Note: I tried several times to change the formatting of this entry w no success...oh well.


'Just tried to wrap up Old Business with a Certain Person. 'Must have scared him because he's changed his email...guess it was the tone of my past correspondence. I've actually settled down and thought I'd ask for one last thing. **sigh** 'Pretty sure he's following the advice of a lawyer and I can only suspect that he'll read this:

Well all-righty...guess you're just not going to answer. I find it so frustrating because what I'm asking for is so very simple: I want the box you made and inscribed to be in your hands. I just want you to hold it and feel the 30 years of my ownership of a symbol that does not belong to me.

Yes, the inscription reads "Denise". But that girl was a figment of your imagination. I was your projection of your....I don't want to know. You brought a Darkness into my life and its taken 35 years to get myself on track. The fact that I almost lost my father so recently is proof to me that God's amping up my "homework" and I just barely made the "deadline" with Dad. It was a tough year for him and I but I dug in my heels, stood my ground, and received God's reward...I'm not about to question myself now. 
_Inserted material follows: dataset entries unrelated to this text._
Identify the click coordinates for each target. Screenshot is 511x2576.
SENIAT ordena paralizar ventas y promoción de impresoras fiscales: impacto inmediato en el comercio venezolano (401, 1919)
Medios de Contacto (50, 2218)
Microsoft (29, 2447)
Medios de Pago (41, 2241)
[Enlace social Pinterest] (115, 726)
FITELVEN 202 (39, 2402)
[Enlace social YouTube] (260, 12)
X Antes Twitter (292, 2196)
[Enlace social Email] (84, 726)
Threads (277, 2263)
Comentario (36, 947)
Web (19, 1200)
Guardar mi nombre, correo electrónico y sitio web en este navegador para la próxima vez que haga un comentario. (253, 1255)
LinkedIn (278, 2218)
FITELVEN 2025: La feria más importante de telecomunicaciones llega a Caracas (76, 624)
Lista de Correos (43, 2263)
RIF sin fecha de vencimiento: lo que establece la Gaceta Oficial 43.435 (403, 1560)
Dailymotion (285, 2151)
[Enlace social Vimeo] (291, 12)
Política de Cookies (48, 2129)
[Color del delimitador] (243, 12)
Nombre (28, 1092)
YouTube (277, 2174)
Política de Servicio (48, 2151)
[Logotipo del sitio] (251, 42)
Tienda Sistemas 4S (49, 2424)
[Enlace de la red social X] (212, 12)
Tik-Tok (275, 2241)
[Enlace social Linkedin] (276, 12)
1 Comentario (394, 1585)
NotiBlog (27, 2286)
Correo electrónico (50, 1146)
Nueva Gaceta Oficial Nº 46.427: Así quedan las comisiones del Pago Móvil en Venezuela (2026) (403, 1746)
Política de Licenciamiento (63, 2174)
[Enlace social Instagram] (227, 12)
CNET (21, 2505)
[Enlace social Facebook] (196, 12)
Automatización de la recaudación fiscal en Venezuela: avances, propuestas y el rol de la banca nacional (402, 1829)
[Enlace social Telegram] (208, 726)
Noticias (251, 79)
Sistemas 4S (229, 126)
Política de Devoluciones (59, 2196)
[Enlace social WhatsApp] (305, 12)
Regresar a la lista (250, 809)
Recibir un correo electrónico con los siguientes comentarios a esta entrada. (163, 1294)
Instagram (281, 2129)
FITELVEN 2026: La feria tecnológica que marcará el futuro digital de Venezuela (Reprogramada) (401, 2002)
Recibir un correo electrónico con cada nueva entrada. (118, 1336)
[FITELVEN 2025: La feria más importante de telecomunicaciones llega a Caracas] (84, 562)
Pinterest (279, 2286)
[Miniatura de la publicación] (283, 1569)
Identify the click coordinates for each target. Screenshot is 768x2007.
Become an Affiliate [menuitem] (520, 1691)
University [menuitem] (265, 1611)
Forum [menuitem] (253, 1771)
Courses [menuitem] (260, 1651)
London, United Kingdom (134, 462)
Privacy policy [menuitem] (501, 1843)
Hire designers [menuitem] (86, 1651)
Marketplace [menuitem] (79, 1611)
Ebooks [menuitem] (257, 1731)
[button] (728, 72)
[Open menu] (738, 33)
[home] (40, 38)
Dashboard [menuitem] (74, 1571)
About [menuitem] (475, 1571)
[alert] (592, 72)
If your silence is based on legal advice, you can draft a legal document stating that your receipt of the "damned" box severs any future connection. I would have no problem formally promising to never contact you again. And that the receipt of said box is not an admission of anything... Would that be enough to assuage your fears?

There's a reason I mentioned the novel, "Lolita" when we first corresponded. I wanted you to fully explore the Truth of what happened 35 years ago. Don't con yourself into thinking it couldn't have been all that bad. 'That my life would have likely sucked considering my father's lifestyle. You thought you saw a "nymphet"; a woman in a child's body. In reality, I was a very lost child who could "chameleon" herself to any situation...and should the situation become too stressful, I was a child capable of complete dissociation. You taught me to expect, accept, and provide whatever was sexually asked of me. You set me adrift...

Hopefully this can be my last attempt. Please.